What you need to do: Every line of the data must be set down exactly as shown.

Provided entries:
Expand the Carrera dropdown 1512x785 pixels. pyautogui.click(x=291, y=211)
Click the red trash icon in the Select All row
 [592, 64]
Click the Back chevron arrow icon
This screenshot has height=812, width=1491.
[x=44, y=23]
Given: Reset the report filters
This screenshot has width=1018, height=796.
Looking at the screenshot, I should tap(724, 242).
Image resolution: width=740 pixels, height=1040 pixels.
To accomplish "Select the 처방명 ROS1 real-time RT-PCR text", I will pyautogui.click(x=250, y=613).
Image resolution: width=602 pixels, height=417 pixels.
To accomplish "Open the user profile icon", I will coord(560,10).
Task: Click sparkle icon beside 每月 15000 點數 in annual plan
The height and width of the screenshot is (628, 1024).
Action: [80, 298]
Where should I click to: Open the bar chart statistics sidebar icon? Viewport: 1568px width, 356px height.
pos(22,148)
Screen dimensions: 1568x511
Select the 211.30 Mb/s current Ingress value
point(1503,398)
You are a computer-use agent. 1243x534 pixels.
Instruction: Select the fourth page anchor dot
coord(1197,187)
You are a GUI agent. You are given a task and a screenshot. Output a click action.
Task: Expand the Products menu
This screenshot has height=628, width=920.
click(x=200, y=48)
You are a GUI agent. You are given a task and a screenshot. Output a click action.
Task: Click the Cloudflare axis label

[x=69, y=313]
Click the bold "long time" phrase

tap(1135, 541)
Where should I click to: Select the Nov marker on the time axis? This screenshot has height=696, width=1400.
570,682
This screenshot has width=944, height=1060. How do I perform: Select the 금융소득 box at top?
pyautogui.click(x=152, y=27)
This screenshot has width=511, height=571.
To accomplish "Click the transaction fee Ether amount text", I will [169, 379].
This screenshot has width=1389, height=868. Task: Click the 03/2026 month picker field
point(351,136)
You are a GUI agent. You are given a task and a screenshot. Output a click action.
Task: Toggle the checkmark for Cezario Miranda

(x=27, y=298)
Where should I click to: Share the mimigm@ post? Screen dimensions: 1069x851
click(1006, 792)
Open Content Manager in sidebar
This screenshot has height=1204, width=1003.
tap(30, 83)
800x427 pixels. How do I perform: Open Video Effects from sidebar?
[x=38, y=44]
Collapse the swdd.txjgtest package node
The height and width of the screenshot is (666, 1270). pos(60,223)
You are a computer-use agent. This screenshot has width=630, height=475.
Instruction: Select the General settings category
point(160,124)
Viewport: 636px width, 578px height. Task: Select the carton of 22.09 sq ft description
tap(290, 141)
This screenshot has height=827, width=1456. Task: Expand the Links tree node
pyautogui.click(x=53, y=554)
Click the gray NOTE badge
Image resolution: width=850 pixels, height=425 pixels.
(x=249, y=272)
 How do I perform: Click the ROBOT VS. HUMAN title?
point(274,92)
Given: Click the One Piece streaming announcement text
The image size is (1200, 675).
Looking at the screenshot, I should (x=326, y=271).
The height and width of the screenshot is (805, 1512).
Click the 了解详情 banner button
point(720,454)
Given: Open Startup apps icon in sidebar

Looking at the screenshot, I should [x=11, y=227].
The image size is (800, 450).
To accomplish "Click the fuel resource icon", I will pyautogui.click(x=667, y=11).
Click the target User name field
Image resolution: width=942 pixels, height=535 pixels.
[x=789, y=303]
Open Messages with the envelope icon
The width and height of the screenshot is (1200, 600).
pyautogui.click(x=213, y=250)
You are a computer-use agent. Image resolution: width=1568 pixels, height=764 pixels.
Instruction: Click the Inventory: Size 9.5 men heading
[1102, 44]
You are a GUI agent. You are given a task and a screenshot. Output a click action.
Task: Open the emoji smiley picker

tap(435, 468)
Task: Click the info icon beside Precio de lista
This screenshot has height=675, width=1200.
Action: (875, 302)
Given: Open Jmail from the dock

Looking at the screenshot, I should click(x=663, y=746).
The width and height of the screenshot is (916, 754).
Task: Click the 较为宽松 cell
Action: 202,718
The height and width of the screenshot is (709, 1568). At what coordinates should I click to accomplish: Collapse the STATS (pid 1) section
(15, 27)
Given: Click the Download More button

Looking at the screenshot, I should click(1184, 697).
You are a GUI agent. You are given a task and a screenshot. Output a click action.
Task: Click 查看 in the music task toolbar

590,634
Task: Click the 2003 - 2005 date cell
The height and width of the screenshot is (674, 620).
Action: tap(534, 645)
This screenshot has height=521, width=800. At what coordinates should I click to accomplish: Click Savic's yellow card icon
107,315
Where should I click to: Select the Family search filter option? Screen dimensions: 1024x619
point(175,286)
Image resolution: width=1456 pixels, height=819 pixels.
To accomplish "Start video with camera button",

Result for this task:
Expand the Carrera dropdown 1512x785 pixels. pyautogui.click(x=291, y=211)
Click the red trash icon in the Select All row
 [592, 64]
Click the Back chevron arrow icon
This screenshot has height=812, width=1491.
[x=44, y=23]
Given: Reset the report filters
This screenshot has width=1018, height=796.
Looking at the screenshot, I should tap(724, 242).
Image resolution: width=740 pixels, height=1040 pixels.
To accomplish "Select the 처방명 ROS1 real-time RT-PCR text", I will pyautogui.click(x=250, y=613).
Image resolution: width=602 pixels, height=417 pixels.
To accomplish "Open the user profile icon", I will coord(560,10).
Task: Click sparkle icon beside 每月 15000 點數 in annual plan
The height and width of the screenshot is (628, 1024).
Action: [80, 298]
Where should I click to: Open the bar chart statistics sidebar icon? Viewport: 1568px width, 356px height.
pos(22,148)
Screen dimensions: 1568x511
Select the 211.30 Mb/s current Ingress value
point(1503,398)
You are a computer-use agent. 1243x534 pixels.
Instruction: Select the fourth page anchor dot
coord(1197,187)
You are a GUI agent. You are given a task and a screenshot. Output a click action.
Task: Expand the Products menu
This screenshot has height=628, width=920.
click(x=200, y=48)
You are a GUI agent. You are given a task and a screenshot. Output a click action.
Task: Click the Cloudflare axis label

[x=69, y=313]
Click the bold "long time" phrase

tap(1135, 541)
Where should I click to: Select the Nov marker on the time axis? This screenshot has height=696, width=1400.
570,682
This screenshot has width=944, height=1060. How do I perform: Select the 금융소득 box at top?
pyautogui.click(x=152, y=27)
This screenshot has width=511, height=571.
To accomplish "Click the transaction fee Ether amount text", I will [169, 379].
This screenshot has width=1389, height=868. Task: Click the 03/2026 month picker field
point(351,136)
You are a GUI agent. You are given a task and a screenshot. Output a click action.
Task: Toggle the checkmark for Cezario Miranda

(x=27, y=298)
Where should I click to: Share the mimigm@ post? Screen dimensions: 1069x851
click(1006, 792)
Open Content Manager in sidebar
This screenshot has height=1204, width=1003.
tap(30, 83)
800x427 pixels. How do I perform: Open Video Effects from sidebar?
[x=38, y=44]
Collapse the swdd.txjgtest package node
The height and width of the screenshot is (666, 1270). pos(60,223)
You are a computer-use agent. This screenshot has width=630, height=475.
Instruction: Select the General settings category
point(160,124)
Viewport: 636px width, 578px height. Task: Select the carton of 22.09 sq ft description
tap(290, 141)
This screenshot has height=827, width=1456. Task: Expand the Links tree node
pyautogui.click(x=53, y=554)
Click the gray NOTE badge
Image resolution: width=850 pixels, height=425 pixels.
(x=249, y=272)
 How do I perform: Click the ROBOT VS. HUMAN title?
point(274,92)
Given: Click the One Piece streaming announcement text
The image size is (1200, 675).
Looking at the screenshot, I should (x=326, y=271).
The height and width of the screenshot is (805, 1512).
Click the 了解详情 banner button
point(720,454)
Given: Open Startup apps icon in sidebar

Looking at the screenshot, I should [x=11, y=227].
The image size is (800, 450).
To accomplish "Click the fuel resource icon", I will pyautogui.click(x=667, y=11).
Click the target User name field
Image resolution: width=942 pixels, height=535 pixels.
[x=789, y=303]
Open Messages with the envelope icon
The width and height of the screenshot is (1200, 600).
pyautogui.click(x=213, y=250)
You are a computer-use agent. Image resolution: width=1568 pixels, height=764 pixels.
Instruction: Click the Inventory: Size 9.5 men heading
[1102, 44]
You are a GUI agent. You are given a task and a screenshot. Output a click action.
Task: Open the emoji smiley picker

tap(435, 468)
Task: Click the info icon beside Precio de lista
This screenshot has height=675, width=1200.
Action: (875, 302)
Given: Open Jmail from the dock

Looking at the screenshot, I should click(x=663, y=746).
The width and height of the screenshot is (916, 754).
Task: Click the 较为宽松 cell
Action: 202,718
The height and width of the screenshot is (709, 1568). At what coordinates should I click to accomplish: Collapse the STATS (pid 1) section
(15, 27)
Given: Click the Download More button

Looking at the screenshot, I should click(1184, 697).
You are a GUI agent. You are given a task and a screenshot. Output a click action.
Task: Click 查看 in the music task toolbar

590,634
Task: Click the 2003 - 2005 date cell
The height and width of the screenshot is (674, 620).
Action: tap(534, 645)
This screenshot has height=521, width=800. At what coordinates should I click to accomplish: Click Savic's yellow card icon
107,315
Where should I click to: Select the Family search filter option? Screen dimensions: 1024x619
point(175,286)
Image resolution: width=1456 pixels, height=819 pixels.
To accomplish "Start video with camera button",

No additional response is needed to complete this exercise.